Moreover, undergraduates’ mental well-being is subject to their professors. In the absence of standard university guidelines for extensions and accommodations beyond those guaranteed by the Academic Resource Center, student experiences hinge on faculty. Forced to make a case to their professors for extensions on assignments or accommodations, students may feel pressure to “sell” their mental health, sharing more than they feel comfortable. And, with end of term evaluations largely unheeded, students who would raise issues with the pressure lack avenues for feedback.
Georgetown must do more to support its entire student population, including accommodating a wide range of experiences.
The demands of the Black Survivors Coalition (BSC) and others, which include the need to prioritize hiring staff of diverse cultural and racial backgrounds, shows the importance of the relationship between identity and mental healthcare. Working through race- or gender-related trauma can be exponentially more difficult with counselors who do not share the student’s background. While CAPS recently hired four new clinicians, the university has given scant updates about diversifying the counseling staff by hiring more people of color and LGBTQ-identifying people with expertise in issues of identity and racial or gender trauma.
Further, the free access to community mental health providers that came out of BSC activism are only guaranteed through spring 2022.
The university can make tangible changes to the way it addresses mental health.
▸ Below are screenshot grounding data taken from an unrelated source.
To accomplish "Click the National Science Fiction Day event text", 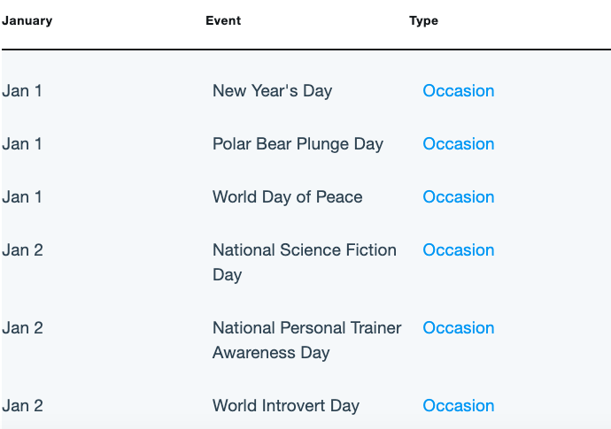I will [305, 263].
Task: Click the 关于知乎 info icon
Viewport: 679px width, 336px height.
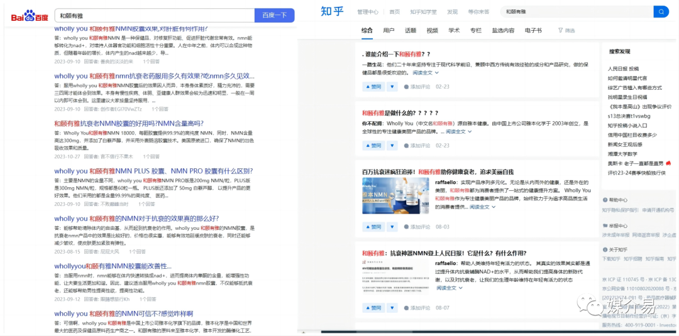Action: [604, 249]
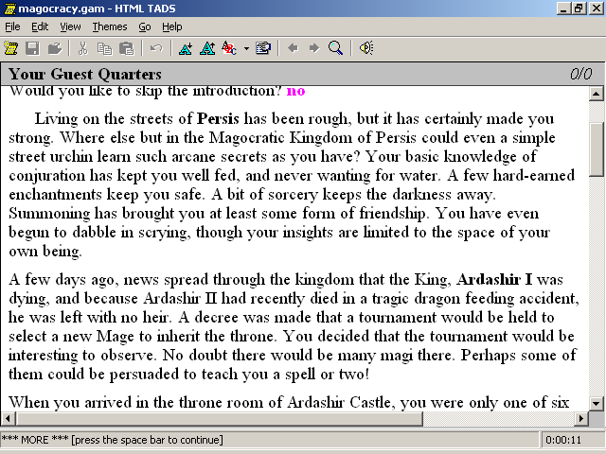Toggle sound with the speaker icon
606x454 pixels.
365,47
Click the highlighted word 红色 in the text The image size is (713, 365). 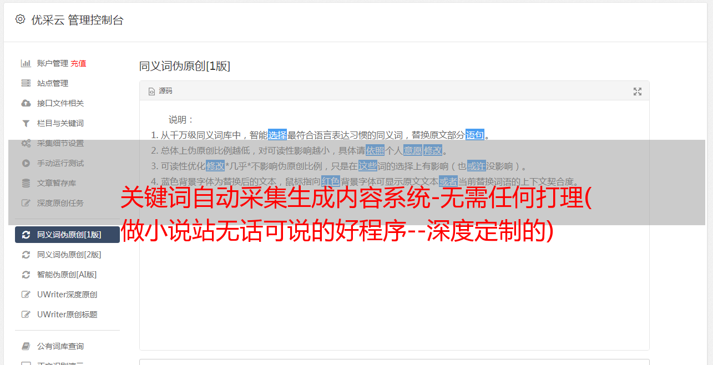click(331, 181)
Accessibility must be at the forefront of efforts to improve resources on campus. The free community mental health providers may have been a temporary step to address a longstanding issue in Georgetown’s network of care, but in order to cement its progress, the university must improve the internal capacities of CAPS and HES to provide tailored help.
This change requires a conscious emphasis on accessibility and civic responsibility when looking to fill positions and when considering the larger mental healthcare system. If CAPS continues to function as a short-term care organization, it must consider the costs of external long-term care when it refers students off campus. To address the inequity, students on GUSA’s mental health policy team have long advocated for endowing the student mental health fund, which the university has not implemented and still funds on an annual basis. The Georgetown Scholars Program, which serves first-generation and low-income students, created a Necessity Fund, in part to offset the costs of healthcare and mental health services, but the burden cannot be on that program alone.
In lieu of amending the CAPS model to include long-term care, the university should enable any student to seek off-campus help instead, by endowing and advertising a sizeable fund to cover any and all costs of DMV area providers rather than leave the responsibility to individual programs.
Improving accessibility also requires an examination of how information about services is disseminated to the student body. There should be an intentional effort to define available support at CAPS, HES, and elsewhere from the very first day of orientation. The university can also improve visibility on campus, especially with CAPS and HES offices located off the beaten path under Darnall Hall and in Poulton Hall, respectively.
The issues with the current system are easily diagnosed: Student, faculty, and staff activists have enumerated the problems and proposed solutions for years. We know what we need to do to improve mental health, but the gap between knowledge and action still needs bridging. Students are, and have been, suffering. It’s time Georgetown did something to change that.